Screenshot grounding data
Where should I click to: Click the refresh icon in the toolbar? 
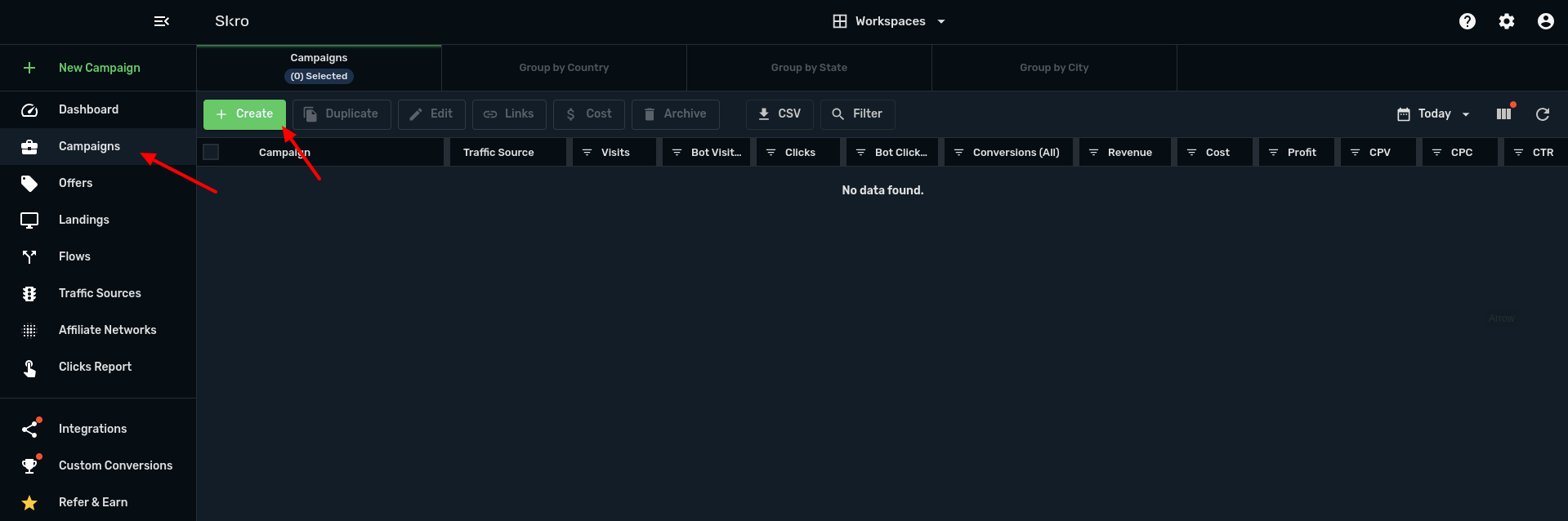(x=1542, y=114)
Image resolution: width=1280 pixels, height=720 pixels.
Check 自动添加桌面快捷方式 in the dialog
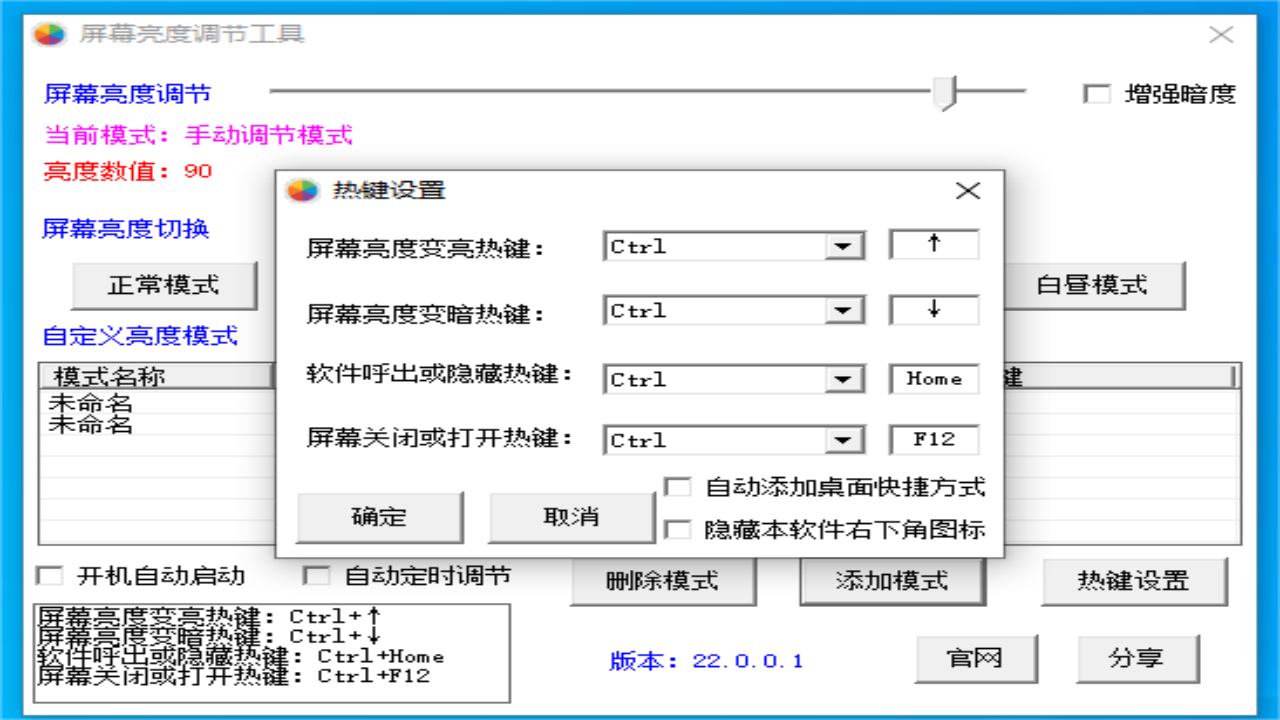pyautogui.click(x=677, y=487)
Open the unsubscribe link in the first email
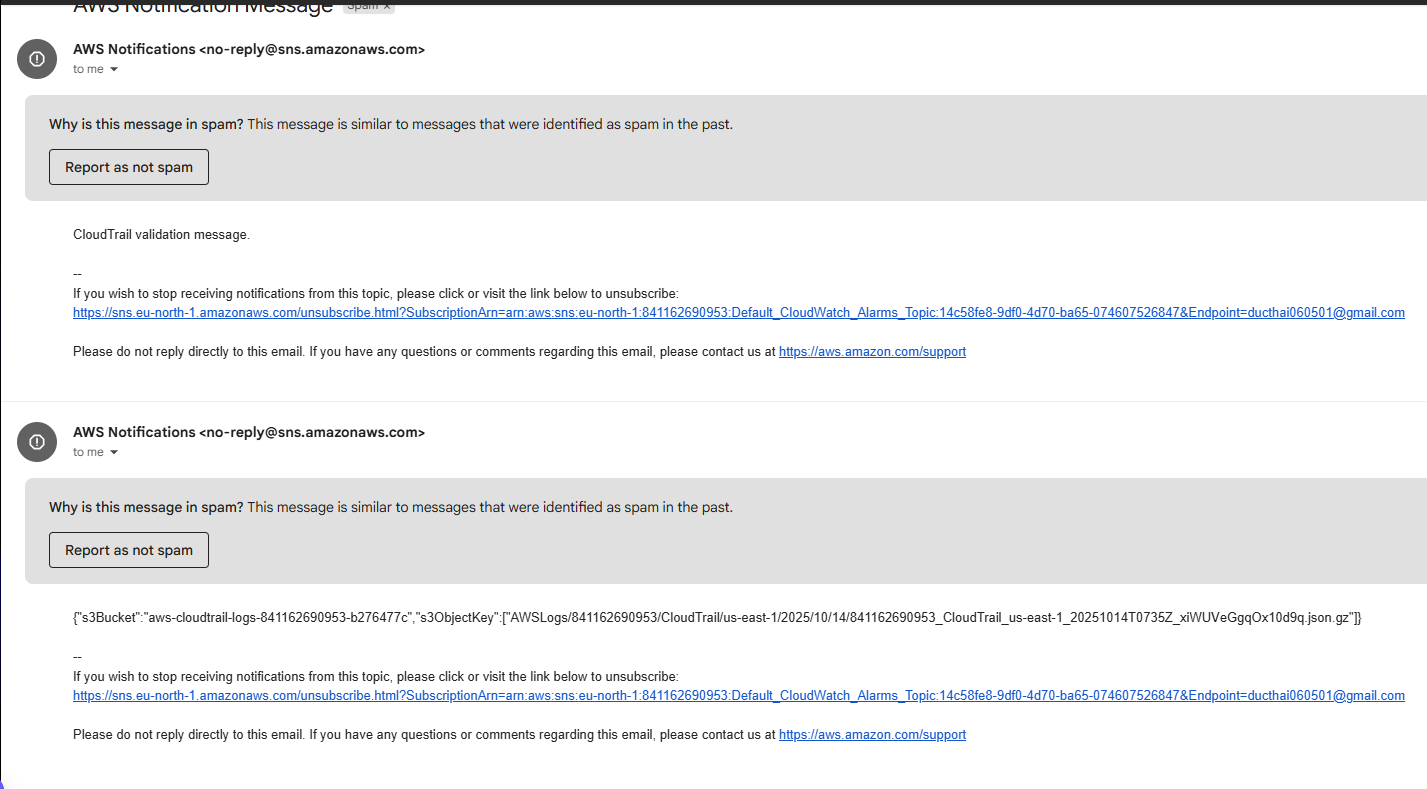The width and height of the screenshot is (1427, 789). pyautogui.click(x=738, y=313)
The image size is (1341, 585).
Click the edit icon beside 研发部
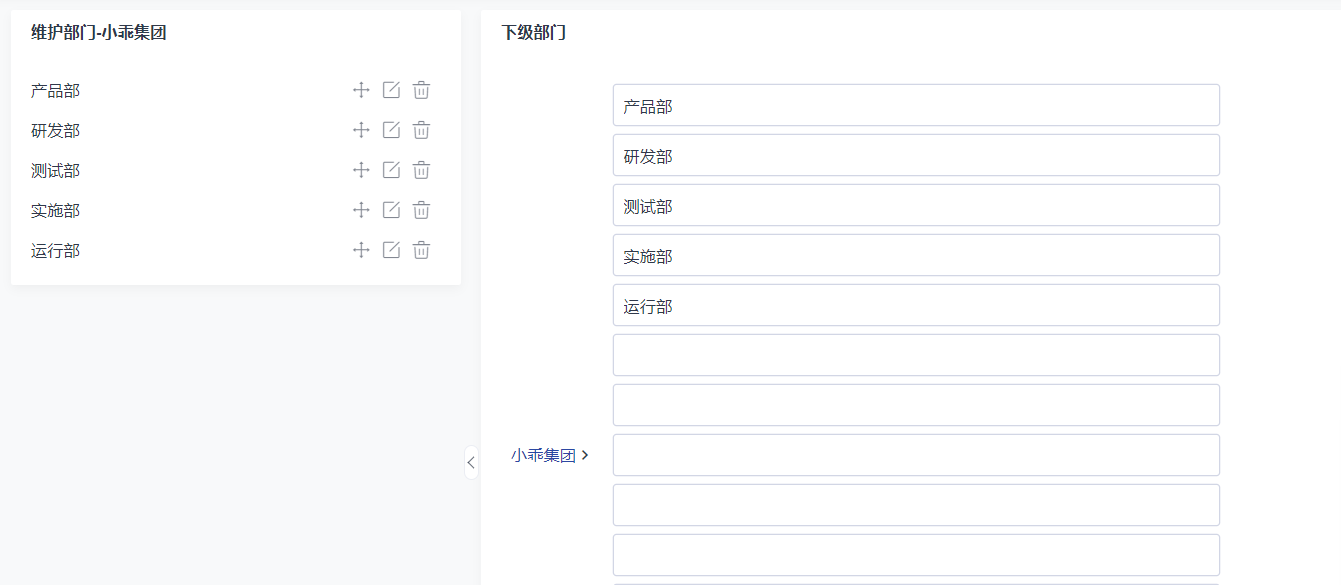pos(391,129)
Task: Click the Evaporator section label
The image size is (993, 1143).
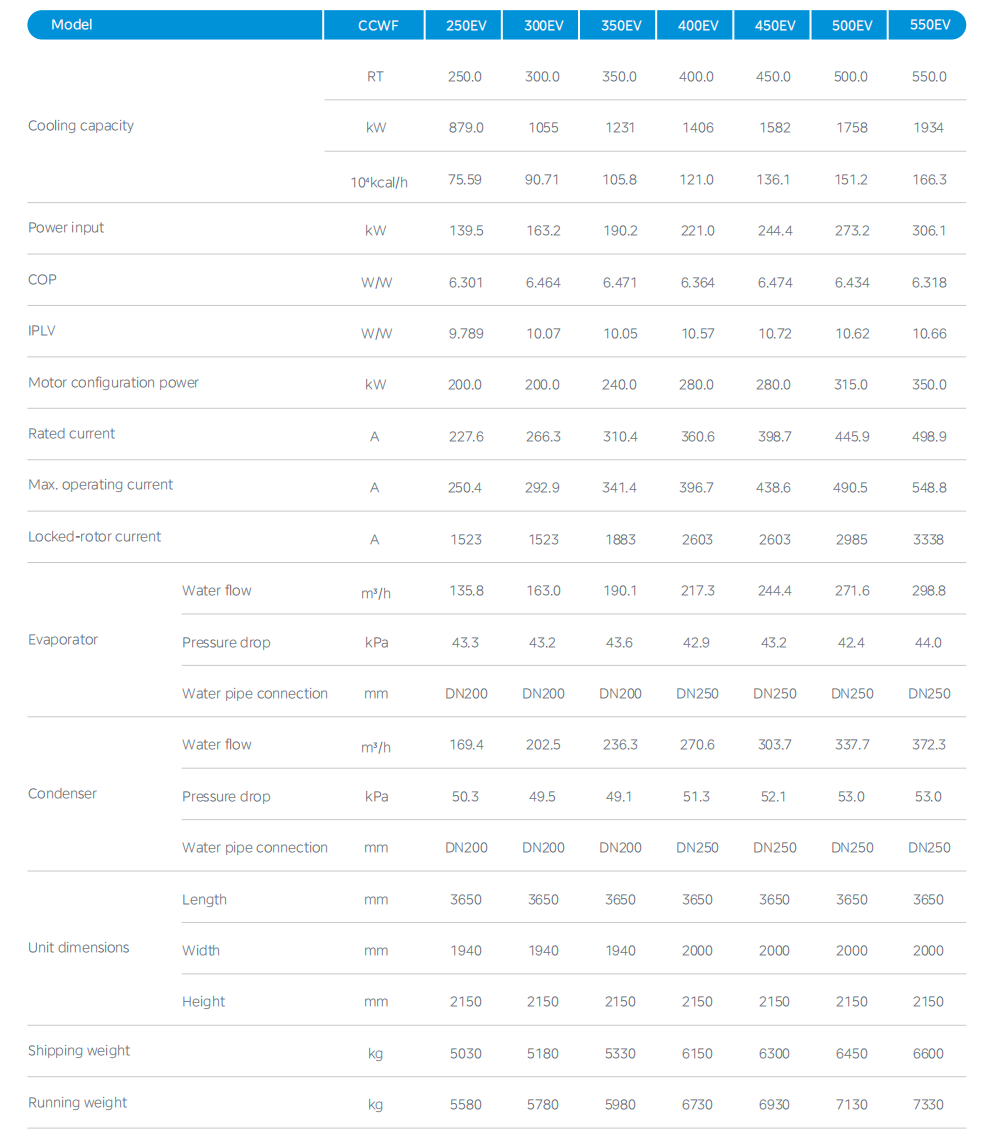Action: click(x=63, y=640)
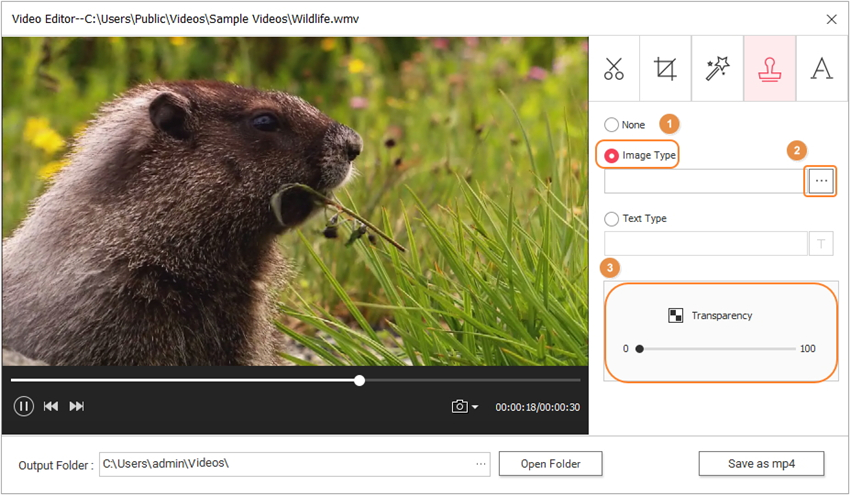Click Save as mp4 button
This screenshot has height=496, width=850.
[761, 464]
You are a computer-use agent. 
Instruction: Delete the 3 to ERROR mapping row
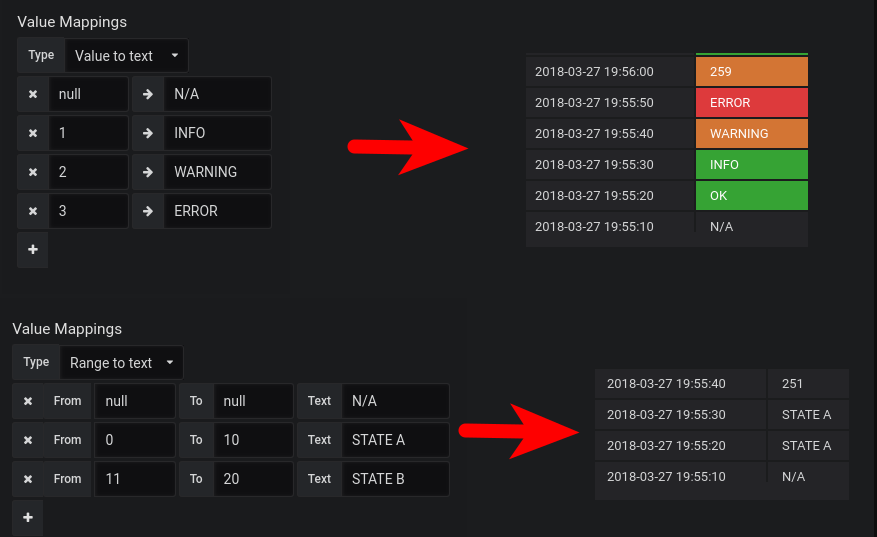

• [TASK GOAL]: The lines from the one with "You are a computer-use agent." to the end of the data above should be retyped exactly, both ends included, and pictures are to be left out.

• [SOLVED EXERCISE]:
You are a computer-use agent. 
Instruction: Delete the 3 to ERROR mapping row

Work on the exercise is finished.